Work instructions | Report each line of the entries below that has the word "PRSA" in it.

Stored data entries:
⁂
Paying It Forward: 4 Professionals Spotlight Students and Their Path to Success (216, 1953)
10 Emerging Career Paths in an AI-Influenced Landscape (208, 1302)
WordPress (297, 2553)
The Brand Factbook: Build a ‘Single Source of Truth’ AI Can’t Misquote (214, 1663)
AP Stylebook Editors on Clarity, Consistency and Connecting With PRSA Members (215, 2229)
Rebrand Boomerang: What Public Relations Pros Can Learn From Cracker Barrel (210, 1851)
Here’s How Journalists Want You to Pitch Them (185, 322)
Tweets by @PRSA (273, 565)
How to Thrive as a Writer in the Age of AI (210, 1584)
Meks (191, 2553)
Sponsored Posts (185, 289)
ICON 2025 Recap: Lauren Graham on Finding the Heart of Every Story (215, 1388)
⁂
Written reply |
AP Stylebook Editors on Clarity, Consistency and Connecting With PRSA Members (215, 2229)
Tweets by @PRSA (273, 565)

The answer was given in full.